Reproduce every record below exactly as it appears.

───── Entries supplied ─────

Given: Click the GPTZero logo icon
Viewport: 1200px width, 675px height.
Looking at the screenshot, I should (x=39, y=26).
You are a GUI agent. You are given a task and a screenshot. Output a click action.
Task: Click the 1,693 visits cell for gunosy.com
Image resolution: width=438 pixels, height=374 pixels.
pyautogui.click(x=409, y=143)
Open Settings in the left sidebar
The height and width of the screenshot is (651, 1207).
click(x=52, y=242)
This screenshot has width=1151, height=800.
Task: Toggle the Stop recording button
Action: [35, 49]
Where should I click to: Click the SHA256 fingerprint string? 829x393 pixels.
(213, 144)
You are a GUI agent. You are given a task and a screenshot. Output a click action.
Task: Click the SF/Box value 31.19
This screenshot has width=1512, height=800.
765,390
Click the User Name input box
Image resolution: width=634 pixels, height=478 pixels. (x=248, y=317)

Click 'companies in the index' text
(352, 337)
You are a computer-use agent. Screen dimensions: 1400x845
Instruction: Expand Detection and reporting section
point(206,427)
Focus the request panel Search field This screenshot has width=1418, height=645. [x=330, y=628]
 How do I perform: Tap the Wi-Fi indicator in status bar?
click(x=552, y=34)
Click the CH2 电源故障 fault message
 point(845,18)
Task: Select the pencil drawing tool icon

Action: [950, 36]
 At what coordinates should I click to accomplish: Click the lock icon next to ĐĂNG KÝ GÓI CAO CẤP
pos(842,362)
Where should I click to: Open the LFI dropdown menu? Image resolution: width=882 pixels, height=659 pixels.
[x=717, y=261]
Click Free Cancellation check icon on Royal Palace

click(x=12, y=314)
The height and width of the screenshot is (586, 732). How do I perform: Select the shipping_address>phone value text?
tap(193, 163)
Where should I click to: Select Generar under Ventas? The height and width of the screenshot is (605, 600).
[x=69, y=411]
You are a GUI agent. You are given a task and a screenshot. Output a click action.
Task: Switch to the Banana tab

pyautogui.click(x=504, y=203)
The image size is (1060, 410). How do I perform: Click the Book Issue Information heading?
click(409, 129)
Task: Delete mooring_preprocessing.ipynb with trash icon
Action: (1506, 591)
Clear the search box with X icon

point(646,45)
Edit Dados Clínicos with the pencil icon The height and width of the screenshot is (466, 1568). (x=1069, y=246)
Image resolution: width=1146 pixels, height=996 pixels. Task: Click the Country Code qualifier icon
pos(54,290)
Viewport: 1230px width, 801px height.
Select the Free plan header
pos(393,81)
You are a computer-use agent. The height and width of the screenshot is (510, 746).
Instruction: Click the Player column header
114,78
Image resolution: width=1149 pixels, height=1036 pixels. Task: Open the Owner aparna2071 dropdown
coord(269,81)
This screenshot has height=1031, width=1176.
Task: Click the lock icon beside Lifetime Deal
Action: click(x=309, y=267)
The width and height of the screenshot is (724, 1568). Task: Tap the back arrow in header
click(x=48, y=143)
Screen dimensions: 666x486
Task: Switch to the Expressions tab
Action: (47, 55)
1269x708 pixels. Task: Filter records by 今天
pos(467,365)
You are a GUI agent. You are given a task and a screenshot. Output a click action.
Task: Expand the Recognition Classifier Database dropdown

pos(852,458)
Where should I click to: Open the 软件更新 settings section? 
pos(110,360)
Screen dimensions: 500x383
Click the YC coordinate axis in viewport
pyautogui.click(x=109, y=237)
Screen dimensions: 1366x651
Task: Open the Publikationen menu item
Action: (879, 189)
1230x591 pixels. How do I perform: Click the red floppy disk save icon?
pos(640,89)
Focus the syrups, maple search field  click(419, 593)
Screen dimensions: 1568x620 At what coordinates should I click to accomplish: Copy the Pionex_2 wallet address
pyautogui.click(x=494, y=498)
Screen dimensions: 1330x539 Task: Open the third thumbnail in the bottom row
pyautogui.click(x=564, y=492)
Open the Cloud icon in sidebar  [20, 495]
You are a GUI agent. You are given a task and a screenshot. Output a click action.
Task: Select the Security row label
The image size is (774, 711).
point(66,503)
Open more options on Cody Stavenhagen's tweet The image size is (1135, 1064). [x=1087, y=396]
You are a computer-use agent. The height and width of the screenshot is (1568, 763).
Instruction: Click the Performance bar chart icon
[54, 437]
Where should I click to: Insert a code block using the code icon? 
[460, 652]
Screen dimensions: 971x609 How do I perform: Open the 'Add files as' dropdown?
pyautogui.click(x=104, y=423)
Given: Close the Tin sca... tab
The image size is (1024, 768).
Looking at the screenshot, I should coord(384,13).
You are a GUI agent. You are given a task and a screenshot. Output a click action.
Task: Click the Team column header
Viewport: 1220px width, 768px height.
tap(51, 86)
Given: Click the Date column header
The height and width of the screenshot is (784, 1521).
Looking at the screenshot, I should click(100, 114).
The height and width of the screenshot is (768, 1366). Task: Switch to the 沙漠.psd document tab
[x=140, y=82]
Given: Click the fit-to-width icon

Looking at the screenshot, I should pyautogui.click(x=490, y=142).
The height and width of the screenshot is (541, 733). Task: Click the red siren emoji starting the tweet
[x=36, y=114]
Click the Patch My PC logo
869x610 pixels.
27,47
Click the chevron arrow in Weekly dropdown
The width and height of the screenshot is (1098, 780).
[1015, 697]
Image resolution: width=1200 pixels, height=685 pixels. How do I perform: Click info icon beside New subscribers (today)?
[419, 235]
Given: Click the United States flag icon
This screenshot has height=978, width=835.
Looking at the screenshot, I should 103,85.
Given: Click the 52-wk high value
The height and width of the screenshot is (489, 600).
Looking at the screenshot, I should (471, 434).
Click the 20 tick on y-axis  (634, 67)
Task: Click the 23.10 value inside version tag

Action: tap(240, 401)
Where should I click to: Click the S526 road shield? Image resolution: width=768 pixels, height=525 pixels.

─────

• **Written answer**:
Given: Click the GPTZero logo icon
Viewport: 1200px width, 675px height.
Looking at the screenshot, I should (x=39, y=26).
You are a GUI agent. You are given a task and a screenshot. Output a click action.
Task: Click the 1,693 visits cell for gunosy.com
Image resolution: width=438 pixels, height=374 pixels.
pyautogui.click(x=409, y=143)
Open Settings in the left sidebar
The height and width of the screenshot is (651, 1207).
click(x=52, y=242)
This screenshot has width=1151, height=800.
Task: Toggle the Stop recording button
Action: [35, 49]
Where should I click to: Click the SHA256 fingerprint string? 829x393 pixels.
(213, 144)
You are a GUI agent. You are given a task and a screenshot. Output a click action.
Task: Click the SF/Box value 31.19
This screenshot has width=1512, height=800.
765,390
Click the User Name input box
Image resolution: width=634 pixels, height=478 pixels. (x=248, y=317)

Click 'companies in the index' text
(352, 337)
You are a computer-use agent. Screen dimensions: 1400x845
Instruction: Expand Detection and reporting section
point(206,427)
Focus the request panel Search field This screenshot has width=1418, height=645. [x=330, y=628]
 How do I perform: Tap the Wi-Fi indicator in status bar?
click(x=552, y=34)
Click the CH2 电源故障 fault message
 point(845,18)
Task: Select the pencil drawing tool icon

Action: [950, 36]
 At what coordinates should I click to accomplish: Click the lock icon next to ĐĂNG KÝ GÓI CAO CẤP
pos(842,362)
Where should I click to: Open the LFI dropdown menu? Image resolution: width=882 pixels, height=659 pixels.
[x=717, y=261]
Click Free Cancellation check icon on Royal Palace

click(x=12, y=314)
The height and width of the screenshot is (586, 732). How do I perform: Select the shipping_address>phone value text?
tap(193, 163)
Where should I click to: Select Generar under Ventas? The height and width of the screenshot is (605, 600).
[x=69, y=411]
You are a GUI agent. You are given a task and a screenshot. Output a click action.
Task: Switch to the Banana tab

pyautogui.click(x=504, y=203)
The image size is (1060, 410). How do I perform: Click the Book Issue Information heading?
click(409, 129)
Task: Delete mooring_preprocessing.ipynb with trash icon
Action: (1506, 591)
Clear the search box with X icon

point(646,45)
Edit Dados Clínicos with the pencil icon The height and width of the screenshot is (466, 1568). (x=1069, y=246)
Image resolution: width=1146 pixels, height=996 pixels. Task: Click the Country Code qualifier icon
pos(54,290)
Viewport: 1230px width, 801px height.
Select the Free plan header
pos(393,81)
You are a computer-use agent. The height and width of the screenshot is (510, 746).
Instruction: Click the Player column header
114,78
Image resolution: width=1149 pixels, height=1036 pixels. Task: Open the Owner aparna2071 dropdown
coord(269,81)
This screenshot has height=1031, width=1176.
Task: Click the lock icon beside Lifetime Deal
Action: click(x=309, y=267)
The width and height of the screenshot is (724, 1568). Task: Tap the back arrow in header
click(x=48, y=143)
Screen dimensions: 666x486
Task: Switch to the Expressions tab
Action: (47, 55)
1269x708 pixels. Task: Filter records by 今天
pos(467,365)
You are a GUI agent. You are given a task and a screenshot. Output a click action.
Task: Expand the Recognition Classifier Database dropdown

pos(852,458)
Where should I click to: Open the 软件更新 settings section? 
pos(110,360)
Screen dimensions: 500x383
Click the YC coordinate axis in viewport
pyautogui.click(x=109, y=237)
Screen dimensions: 1366x651
Task: Open the Publikationen menu item
Action: (879, 189)
1230x591 pixels. How do I perform: Click the red floppy disk save icon?
pos(640,89)
Focus the syrups, maple search field  click(419, 593)
Screen dimensions: 1568x620 At what coordinates should I click to accomplish: Copy the Pionex_2 wallet address
pyautogui.click(x=494, y=498)
Screen dimensions: 1330x539 Task: Open the third thumbnail in the bottom row
pyautogui.click(x=564, y=492)
Open the Cloud icon in sidebar  [20, 495]
You are a GUI agent. You are given a task and a screenshot. Output a click action.
Task: Select the Security row label
The image size is (774, 711).
point(66,503)
Open more options on Cody Stavenhagen's tweet The image size is (1135, 1064). [x=1087, y=396]
You are a computer-use agent. The height and width of the screenshot is (1568, 763).
Instruction: Click the Performance bar chart icon
[54, 437]
Where should I click to: Insert a code block using the code icon? 
[460, 652]
Screen dimensions: 971x609 How do I perform: Open the 'Add files as' dropdown?
pyautogui.click(x=104, y=423)
Given: Close the Tin sca... tab
The image size is (1024, 768).
Looking at the screenshot, I should coord(384,13).
You are a GUI agent. You are given a task and a screenshot. Output a click action.
Task: Click the Team column header
Viewport: 1220px width, 768px height.
tap(51, 86)
Given: Click the Date column header
The height and width of the screenshot is (784, 1521).
Looking at the screenshot, I should click(100, 114).
The height and width of the screenshot is (768, 1366). Task: Switch to the 沙漠.psd document tab
[x=140, y=82]
Given: Click the fit-to-width icon

Looking at the screenshot, I should pyautogui.click(x=490, y=142).
The height and width of the screenshot is (541, 733). Task: Click the red siren emoji starting the tweet
[x=36, y=114]
Click the Patch My PC logo
869x610 pixels.
27,47
Click the chevron arrow in Weekly dropdown
The width and height of the screenshot is (1098, 780).
[1015, 697]
Image resolution: width=1200 pixels, height=685 pixels. How do I perform: Click info icon beside New subscribers (today)?
[419, 235]
Given: Click the United States flag icon
This screenshot has height=978, width=835.
Looking at the screenshot, I should 103,85.
Given: Click the 52-wk high value
The height and width of the screenshot is (489, 600).
Looking at the screenshot, I should (471, 434).
Click the 20 tick on y-axis  (634, 67)
Task: Click the 23.10 value inside version tag

Action: tap(240, 401)
Where should I click to: Click the S526 road shield? Image resolution: width=768 pixels, height=525 pixels.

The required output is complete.